The mountains and the Arches of Utah.

I hope I can change his mind.
🙂

Posted June 16, 2010 by Marge in ramblings

all by myself   Leave a comment

while I may be the captain of the ship, my first mate has retired and I am all by myself now, sailing this ship into unknown waters.
That is how it feels now that my night custodian has retired.
He had been here 22 years and while I was supposed to be his boss (he is 64 years old) I usually deferred to him for the big important decisions simply because he is older (wiser) and a man (Who generally know more than I do when it comes to fixing things)

so he is gone.
And I am standing alone.

not that I’m scared or anything.
I’m not.
I have been here almost nine years and if I dont’ know how to row the boat yet, I shouldn’t be here.
Thankfully I do know.
I just am not looking forward to a few things.
One is, and this is the biggie, Tom my night custodian did the building check each weekend and every holiday.
Mainly because he liked the over time and the extra money on his paycheck.
So now that he is gone, I am required to do the building check every weekend and holiday.
So basically even though I am here, fifteen minutes or so to do the building check, I will be here every day, with no days off, until I actually take a vacation.

😦

do I sound spoiled?
yes I know I do.
but it will be an adjustment to drive 20 miles one way every weekend day and holiday to do fifteen minutes of work and then drive home again.
Granted I get an hour and a half for that fifteen minutes…..but still…..I’m not looking forward to it at all.

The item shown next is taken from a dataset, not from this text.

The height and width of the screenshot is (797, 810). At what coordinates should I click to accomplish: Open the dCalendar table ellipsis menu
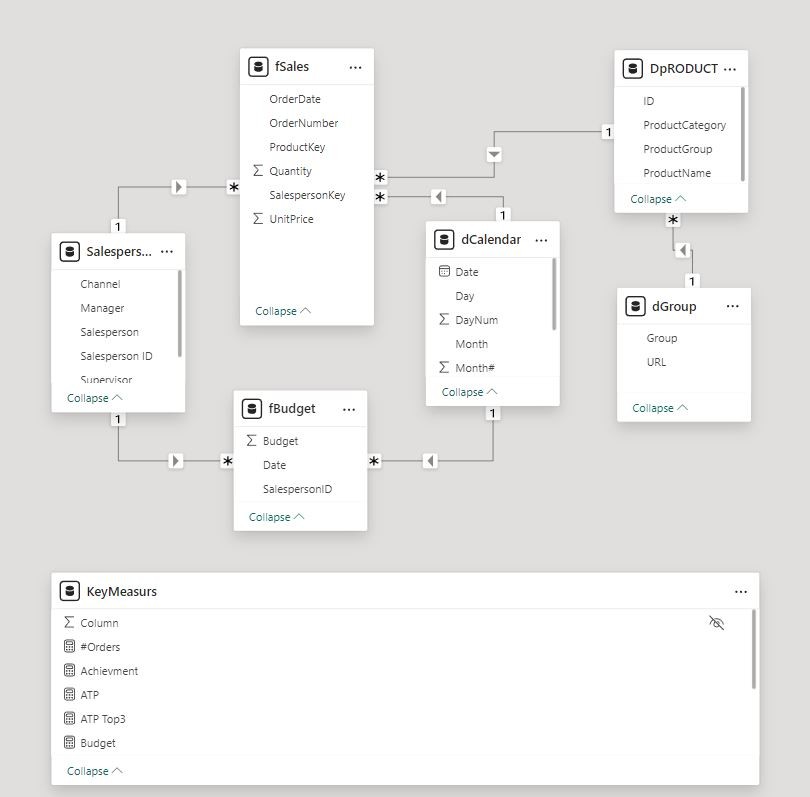[541, 240]
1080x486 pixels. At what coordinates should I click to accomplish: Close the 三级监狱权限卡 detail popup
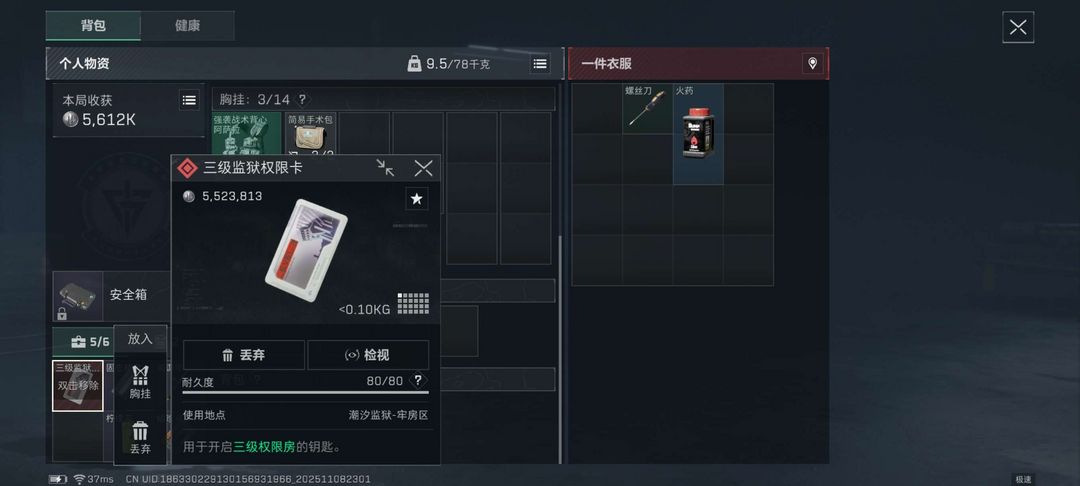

And secondly, now that he is gone, I won’t have anyone I can count on or depend on.
The people who come to do his job when he was out sick or on vacation, do an alright job, but something always gets missed, and for some odd reason, they don’t know how to put things back once they get something out.
that irritates me to no end.

So yes Tom has spoiled me to the point where I was comfortable and liked knowing that he wouldn’t let the ship go down if I walked away from it for a while.

now that burden is on me.
And while I’m comfortable taking the wheel, I’m not looking forward to it.